La teoría gubernamental, llevada a la práctica, de que los inhaladores activos de humo del tabaco deben compensar su vicio a la sociedad, que les permite convivir en ella, con una aportación económica por cada uno de los cigarrillos que van aniquilando cada uno de sus bronquios, es aceptada y venerada por un amplio sector de la civilización desarrollada.
Existen otros factores que llevan a nuestros cuerpos a convertirse velozmente en polvo, tan o más peligrosos que el diabólico tabaco, que junto a este crean los nuevos cuatro jinetes del Apocalipsis. Hablamos de la diabetes, el colesterol y la hipertensión arterial. Estos tres últimos pueden prevenirse y evitarse con una dieta equilibrada. La alimentación sana consiste básicamente en comer de todo, en cantidades moderadas y abstenerse totalmente de la denominada comida basura.
Pasteles, pastelitos, pastelones, grasas, grasientos, salsas, dulces, fritos y fritas podríamos incluirlas sin temor a equivocarnos en las comidas que aumentan el riesgo de muertes prematuras.
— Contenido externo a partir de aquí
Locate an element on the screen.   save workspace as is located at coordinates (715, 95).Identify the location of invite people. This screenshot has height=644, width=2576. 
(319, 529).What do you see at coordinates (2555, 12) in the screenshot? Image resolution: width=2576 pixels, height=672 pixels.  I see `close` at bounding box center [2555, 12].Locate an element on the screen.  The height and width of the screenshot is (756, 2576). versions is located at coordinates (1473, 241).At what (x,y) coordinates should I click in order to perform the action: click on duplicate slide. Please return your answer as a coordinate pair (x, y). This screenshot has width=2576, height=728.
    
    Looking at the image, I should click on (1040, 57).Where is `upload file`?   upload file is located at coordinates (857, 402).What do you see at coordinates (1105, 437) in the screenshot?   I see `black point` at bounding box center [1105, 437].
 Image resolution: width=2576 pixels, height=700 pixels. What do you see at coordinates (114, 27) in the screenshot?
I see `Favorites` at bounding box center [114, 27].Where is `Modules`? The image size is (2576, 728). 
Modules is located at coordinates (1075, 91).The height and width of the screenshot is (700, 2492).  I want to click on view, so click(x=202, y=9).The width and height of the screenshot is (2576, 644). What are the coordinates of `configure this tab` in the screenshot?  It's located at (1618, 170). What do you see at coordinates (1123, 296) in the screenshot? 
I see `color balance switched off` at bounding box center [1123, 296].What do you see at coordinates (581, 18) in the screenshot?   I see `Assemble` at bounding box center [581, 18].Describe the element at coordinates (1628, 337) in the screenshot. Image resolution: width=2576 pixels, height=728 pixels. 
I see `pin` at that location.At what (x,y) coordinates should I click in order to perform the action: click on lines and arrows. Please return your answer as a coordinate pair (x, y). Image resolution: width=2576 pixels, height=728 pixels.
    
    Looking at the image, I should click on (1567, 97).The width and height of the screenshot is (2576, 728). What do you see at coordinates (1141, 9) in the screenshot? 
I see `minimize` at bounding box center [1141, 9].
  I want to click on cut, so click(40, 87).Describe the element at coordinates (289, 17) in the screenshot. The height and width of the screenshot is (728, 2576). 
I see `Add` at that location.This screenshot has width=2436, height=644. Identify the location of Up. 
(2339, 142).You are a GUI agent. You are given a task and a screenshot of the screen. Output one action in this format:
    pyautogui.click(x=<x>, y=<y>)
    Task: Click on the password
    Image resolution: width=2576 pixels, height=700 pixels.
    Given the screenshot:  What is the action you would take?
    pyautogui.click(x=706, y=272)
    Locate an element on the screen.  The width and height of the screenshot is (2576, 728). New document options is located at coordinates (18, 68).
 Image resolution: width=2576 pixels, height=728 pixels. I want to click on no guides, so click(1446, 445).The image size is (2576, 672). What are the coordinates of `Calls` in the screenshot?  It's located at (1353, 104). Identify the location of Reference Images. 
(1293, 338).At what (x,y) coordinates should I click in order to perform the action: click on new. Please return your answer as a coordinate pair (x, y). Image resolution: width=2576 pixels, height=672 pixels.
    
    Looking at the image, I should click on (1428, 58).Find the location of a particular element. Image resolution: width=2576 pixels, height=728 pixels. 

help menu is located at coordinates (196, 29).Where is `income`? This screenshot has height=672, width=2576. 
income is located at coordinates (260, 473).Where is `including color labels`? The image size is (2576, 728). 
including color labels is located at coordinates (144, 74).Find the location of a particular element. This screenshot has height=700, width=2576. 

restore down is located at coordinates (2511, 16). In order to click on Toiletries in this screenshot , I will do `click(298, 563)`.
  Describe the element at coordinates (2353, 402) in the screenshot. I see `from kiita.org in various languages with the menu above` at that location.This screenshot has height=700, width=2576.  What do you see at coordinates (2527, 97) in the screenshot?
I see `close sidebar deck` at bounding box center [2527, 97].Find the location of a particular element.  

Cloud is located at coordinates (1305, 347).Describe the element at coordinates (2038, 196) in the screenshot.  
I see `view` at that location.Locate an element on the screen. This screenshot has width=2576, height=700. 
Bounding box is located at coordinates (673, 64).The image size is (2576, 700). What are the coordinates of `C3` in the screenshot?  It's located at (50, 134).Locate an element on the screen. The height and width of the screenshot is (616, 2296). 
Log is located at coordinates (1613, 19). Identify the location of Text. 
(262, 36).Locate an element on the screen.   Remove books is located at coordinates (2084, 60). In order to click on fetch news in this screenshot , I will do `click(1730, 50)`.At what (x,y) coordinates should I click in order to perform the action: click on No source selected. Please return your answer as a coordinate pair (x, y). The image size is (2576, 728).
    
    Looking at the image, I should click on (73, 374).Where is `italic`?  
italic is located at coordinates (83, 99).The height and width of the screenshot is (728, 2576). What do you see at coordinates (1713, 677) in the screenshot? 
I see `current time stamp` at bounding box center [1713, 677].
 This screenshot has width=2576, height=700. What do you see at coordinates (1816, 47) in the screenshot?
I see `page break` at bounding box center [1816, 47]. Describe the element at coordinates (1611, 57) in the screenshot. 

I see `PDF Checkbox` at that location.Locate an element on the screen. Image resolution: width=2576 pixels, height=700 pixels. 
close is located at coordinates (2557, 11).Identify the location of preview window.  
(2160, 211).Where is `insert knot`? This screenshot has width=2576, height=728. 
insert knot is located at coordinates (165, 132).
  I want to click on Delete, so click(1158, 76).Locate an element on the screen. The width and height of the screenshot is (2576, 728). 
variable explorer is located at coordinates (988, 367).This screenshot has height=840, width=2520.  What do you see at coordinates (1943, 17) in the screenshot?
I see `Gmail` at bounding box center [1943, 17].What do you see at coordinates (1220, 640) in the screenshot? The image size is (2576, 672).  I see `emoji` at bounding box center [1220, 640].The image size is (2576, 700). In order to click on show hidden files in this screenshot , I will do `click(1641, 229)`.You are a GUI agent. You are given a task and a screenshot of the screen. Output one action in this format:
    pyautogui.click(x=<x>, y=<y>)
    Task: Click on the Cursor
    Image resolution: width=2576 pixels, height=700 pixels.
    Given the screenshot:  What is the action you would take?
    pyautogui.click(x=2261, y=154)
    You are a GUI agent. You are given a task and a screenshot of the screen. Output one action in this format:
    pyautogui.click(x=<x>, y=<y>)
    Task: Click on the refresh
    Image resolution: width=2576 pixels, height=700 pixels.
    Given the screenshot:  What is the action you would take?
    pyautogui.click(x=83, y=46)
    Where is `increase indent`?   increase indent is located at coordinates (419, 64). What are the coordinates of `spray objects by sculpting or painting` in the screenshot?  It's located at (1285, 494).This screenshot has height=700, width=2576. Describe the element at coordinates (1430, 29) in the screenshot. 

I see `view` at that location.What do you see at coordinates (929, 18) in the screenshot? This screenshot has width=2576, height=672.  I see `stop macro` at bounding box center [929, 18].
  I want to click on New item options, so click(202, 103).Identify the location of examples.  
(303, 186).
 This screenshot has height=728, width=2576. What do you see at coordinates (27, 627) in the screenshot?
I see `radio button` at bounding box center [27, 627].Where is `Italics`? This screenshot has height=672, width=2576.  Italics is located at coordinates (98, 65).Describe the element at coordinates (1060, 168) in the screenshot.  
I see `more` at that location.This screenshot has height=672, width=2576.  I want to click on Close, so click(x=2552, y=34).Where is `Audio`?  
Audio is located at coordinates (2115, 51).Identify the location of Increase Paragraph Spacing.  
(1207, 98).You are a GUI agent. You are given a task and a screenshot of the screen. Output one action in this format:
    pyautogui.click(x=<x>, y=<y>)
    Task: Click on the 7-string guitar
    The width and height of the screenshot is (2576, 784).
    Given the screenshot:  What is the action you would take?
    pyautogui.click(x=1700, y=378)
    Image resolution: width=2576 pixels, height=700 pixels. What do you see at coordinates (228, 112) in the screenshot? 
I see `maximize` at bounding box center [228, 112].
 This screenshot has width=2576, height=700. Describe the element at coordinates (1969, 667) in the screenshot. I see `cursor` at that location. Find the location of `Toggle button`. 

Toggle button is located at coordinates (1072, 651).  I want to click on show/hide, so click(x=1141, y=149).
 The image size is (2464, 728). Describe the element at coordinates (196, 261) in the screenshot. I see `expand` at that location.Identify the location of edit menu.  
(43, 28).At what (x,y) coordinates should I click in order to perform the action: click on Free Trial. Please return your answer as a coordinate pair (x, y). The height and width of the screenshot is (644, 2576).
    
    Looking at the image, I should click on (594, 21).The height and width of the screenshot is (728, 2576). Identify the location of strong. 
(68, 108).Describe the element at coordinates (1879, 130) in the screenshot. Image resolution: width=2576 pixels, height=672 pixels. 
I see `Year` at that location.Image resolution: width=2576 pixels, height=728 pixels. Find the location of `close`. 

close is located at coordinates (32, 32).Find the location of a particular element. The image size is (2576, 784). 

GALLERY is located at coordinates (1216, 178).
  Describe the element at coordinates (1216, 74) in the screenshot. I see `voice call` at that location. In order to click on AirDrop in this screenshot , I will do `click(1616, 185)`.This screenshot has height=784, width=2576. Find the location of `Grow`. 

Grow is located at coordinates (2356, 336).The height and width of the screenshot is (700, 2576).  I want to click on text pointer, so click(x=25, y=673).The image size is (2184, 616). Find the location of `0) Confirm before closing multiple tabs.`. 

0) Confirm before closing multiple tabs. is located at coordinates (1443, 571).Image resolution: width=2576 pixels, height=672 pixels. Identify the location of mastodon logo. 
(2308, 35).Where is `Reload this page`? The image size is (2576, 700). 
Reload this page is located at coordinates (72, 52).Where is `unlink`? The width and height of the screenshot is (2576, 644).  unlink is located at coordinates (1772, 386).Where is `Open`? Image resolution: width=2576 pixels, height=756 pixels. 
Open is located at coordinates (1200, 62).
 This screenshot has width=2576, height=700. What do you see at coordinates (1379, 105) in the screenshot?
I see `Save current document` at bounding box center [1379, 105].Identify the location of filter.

No debemos olvidar que la gente no muere únicamente de bronquitis o de cáncer de pulmón. Infartos y embolias están tan relacionadas con el tabaco como con la dieta.
Encontraría justo y necesario también gravar todos estos productos que nos llevan a la muerte por ese desagradable recoveco, que es la comida de ínfima calidad dietética, ya que los consumidores de todo esta basura también habitarán en los hospitales y centros de primaria por los siglos de los siglos.